WHAT THIS TASK INVOLVES :: Read the records beneath this task and copy every line that contains the string "computer".
=== Section Start ===
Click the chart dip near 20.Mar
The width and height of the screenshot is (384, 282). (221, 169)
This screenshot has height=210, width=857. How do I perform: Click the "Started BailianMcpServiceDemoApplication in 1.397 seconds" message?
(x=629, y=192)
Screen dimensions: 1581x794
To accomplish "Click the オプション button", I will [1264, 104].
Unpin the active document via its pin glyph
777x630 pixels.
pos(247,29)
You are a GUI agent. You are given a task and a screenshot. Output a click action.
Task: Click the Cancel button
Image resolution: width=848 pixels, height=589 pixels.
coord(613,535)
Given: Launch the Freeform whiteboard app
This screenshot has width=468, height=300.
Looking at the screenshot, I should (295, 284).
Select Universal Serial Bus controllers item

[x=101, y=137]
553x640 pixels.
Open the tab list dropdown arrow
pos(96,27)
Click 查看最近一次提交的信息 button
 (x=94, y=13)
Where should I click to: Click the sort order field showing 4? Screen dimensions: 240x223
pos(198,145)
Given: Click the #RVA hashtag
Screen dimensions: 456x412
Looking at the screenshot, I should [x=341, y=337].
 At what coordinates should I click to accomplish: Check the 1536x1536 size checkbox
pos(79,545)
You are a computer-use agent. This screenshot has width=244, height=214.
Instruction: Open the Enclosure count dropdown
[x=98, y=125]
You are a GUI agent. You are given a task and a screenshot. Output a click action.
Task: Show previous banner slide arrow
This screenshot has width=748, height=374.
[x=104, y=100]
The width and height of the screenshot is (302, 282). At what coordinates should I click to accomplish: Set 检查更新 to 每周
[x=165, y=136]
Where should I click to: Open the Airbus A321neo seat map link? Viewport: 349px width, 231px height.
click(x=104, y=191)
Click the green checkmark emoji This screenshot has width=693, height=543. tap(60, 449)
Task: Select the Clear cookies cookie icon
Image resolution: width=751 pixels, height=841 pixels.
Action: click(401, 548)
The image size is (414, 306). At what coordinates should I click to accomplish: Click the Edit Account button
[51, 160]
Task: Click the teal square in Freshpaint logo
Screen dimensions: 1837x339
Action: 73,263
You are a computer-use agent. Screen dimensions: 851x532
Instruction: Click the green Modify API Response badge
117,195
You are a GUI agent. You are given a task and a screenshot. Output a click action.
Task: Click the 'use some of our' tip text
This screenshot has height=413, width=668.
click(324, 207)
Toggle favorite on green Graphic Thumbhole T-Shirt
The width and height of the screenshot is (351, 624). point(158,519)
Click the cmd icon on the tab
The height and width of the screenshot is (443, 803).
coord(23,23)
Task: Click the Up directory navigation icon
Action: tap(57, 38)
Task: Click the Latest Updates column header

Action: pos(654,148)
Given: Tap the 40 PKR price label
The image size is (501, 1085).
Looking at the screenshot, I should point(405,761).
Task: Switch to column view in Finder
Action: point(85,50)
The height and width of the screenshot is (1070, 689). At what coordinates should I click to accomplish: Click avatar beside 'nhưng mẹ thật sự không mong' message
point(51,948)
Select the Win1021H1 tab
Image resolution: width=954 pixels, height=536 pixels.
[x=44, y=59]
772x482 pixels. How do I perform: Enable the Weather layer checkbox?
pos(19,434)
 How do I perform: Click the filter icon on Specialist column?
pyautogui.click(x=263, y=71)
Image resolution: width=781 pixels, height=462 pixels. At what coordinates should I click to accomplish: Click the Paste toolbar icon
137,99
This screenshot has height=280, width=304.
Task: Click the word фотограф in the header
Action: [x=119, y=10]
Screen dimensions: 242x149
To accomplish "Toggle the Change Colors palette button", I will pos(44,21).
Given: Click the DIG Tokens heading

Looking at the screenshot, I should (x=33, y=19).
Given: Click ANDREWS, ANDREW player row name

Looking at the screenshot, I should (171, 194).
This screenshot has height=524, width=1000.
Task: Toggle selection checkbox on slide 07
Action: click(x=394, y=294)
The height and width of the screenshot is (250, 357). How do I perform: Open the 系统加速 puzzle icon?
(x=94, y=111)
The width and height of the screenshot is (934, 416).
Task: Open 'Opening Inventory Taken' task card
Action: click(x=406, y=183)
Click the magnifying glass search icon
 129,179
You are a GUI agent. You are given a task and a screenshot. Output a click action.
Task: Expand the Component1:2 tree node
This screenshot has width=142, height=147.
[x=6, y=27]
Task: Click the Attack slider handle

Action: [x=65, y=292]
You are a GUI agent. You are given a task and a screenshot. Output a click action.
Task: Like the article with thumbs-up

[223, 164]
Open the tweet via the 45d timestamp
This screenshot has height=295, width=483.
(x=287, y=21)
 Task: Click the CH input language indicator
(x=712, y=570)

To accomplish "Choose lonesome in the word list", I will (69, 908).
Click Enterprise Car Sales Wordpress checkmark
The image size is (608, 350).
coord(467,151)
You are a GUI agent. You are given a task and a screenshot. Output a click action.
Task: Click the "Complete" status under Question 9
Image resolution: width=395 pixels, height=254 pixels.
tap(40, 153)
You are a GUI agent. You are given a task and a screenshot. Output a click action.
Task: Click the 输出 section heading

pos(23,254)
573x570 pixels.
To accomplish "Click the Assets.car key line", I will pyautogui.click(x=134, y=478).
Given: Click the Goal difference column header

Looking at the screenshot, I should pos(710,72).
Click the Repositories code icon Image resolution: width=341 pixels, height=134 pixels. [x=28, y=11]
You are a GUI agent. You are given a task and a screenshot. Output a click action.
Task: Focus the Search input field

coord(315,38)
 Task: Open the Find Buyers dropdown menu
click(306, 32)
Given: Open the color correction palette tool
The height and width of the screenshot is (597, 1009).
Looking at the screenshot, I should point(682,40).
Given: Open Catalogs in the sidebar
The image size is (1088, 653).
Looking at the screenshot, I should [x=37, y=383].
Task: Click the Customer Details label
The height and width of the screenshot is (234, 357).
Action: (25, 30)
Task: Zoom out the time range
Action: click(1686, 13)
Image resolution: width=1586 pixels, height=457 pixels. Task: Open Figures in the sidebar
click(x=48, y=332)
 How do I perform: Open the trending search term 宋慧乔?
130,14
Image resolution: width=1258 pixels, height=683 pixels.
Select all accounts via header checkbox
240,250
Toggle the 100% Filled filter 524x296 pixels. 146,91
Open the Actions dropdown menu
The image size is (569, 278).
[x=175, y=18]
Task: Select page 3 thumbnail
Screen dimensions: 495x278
=== Section End ===
EXERCISE OUTPUT ::
You are a computer-use agent. This screenshot has width=244, height=214.
You are a computer-use agent. Screen dimensions: 851x532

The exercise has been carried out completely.